Enrico Fabris1, Arnoud Van't Hof, Christian W Hamm, Frédéric Lapostolle, Jens Flensted Lassen, Shaun G Goodman, Jurriën M Ten Berg, Leonardo Bolognese, Angel Cequier, Mohamed Chettibi, Christopher H Hammett, Kurt Huber, Magnus Janzon, Béla Merkely, Robert F Storey, Uwe Zeymer, Warren J Cantor, Hélène Rousseau, Eric Vicaut, Gilles Montalescot.   

Abstract

AIMS: The aim of this study was to identify predictors of complete ST-segment resolution (STR) pre-primary percutaneous coronary intervention (PCI) in patients enrolled in the ATLANTIC trial. METHODS AND
RESULTS: ECGs recorded at the time of inclusion (pre-hospital [pre-H]-ECG) and in the catheterisation laboratory before angiography (pre-PCI-ECG) were analysed by an independent core laboratory. Complete STR was defined as ≥70%. Complete STR occurred pre-PCI in 12.8% (204/1,598) of patients and predicted lower 30-day composite MACCE (OR=0.10, 95% CI: 0.002-0.57, p=0.001) and total mortality (OR=0.16, 95% CI: 0.004-0.95, p=0.035). Independent predictors of complete STR included the time from index event to pre-H-ECG (OR=0.94, 95% CI: 0.89-1.00, p=0.035), use of heparins before pre-PCI-ECG (OR=1.75, 95% CI: 1.25-2.45, p=0.001) and time from pre-H-ECG to pre-PCI-ECG (OR=1.09, 95% CI: 1.03-1.16, p=0.005).
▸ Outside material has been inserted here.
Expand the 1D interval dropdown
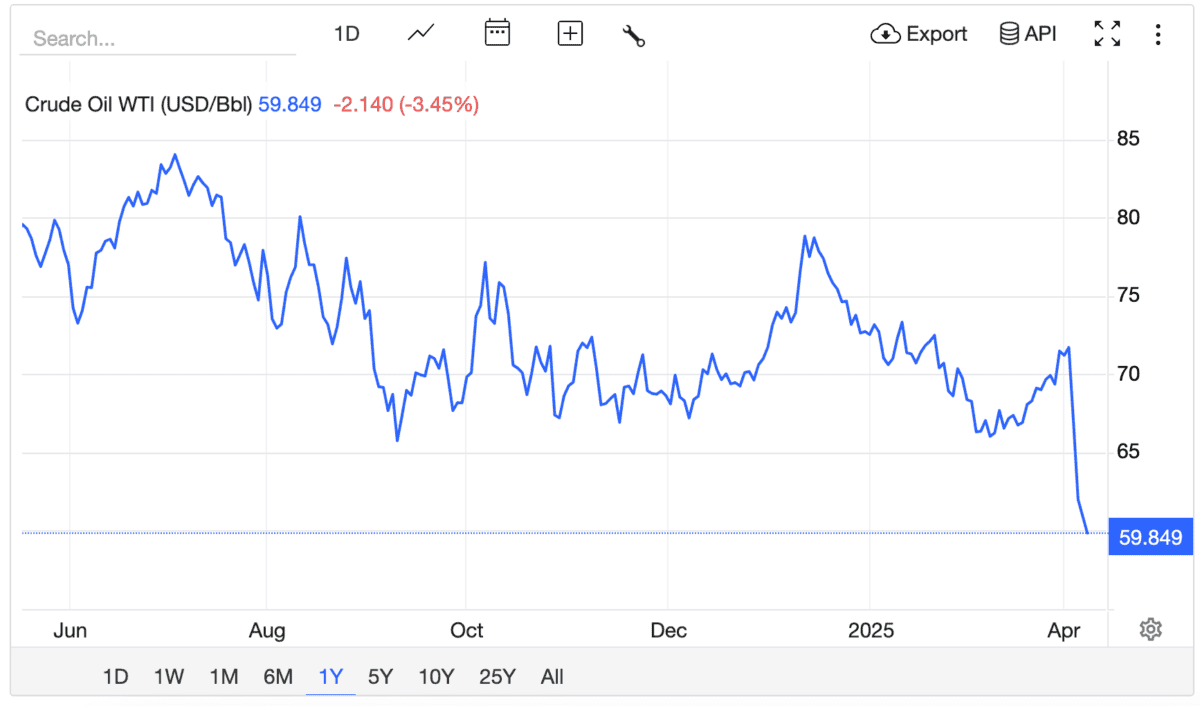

In the pre-H ticagrelor group, patients with complete STR had a significantly longer delay between pre-H-ECG and pre-PCI-ECG compared to patients without complete STR (median 53 [44-73] vs. 49 [38.5-61] mins, p=0.001); however, this was not observed in the control group (in-hospital ticagrelor) (50 [40-67] vs. 49 [39-61] mins, p=0.258).
CONCLUSIONS: Short patient delay, early administration of anticoagulant and ticagrelor if a long transfer delay is expected may help to achieve reperfusion prior to PCI. Pre-H treatment may be beneficial in patients with longer transfer delays, allowing the drug to become biologically active.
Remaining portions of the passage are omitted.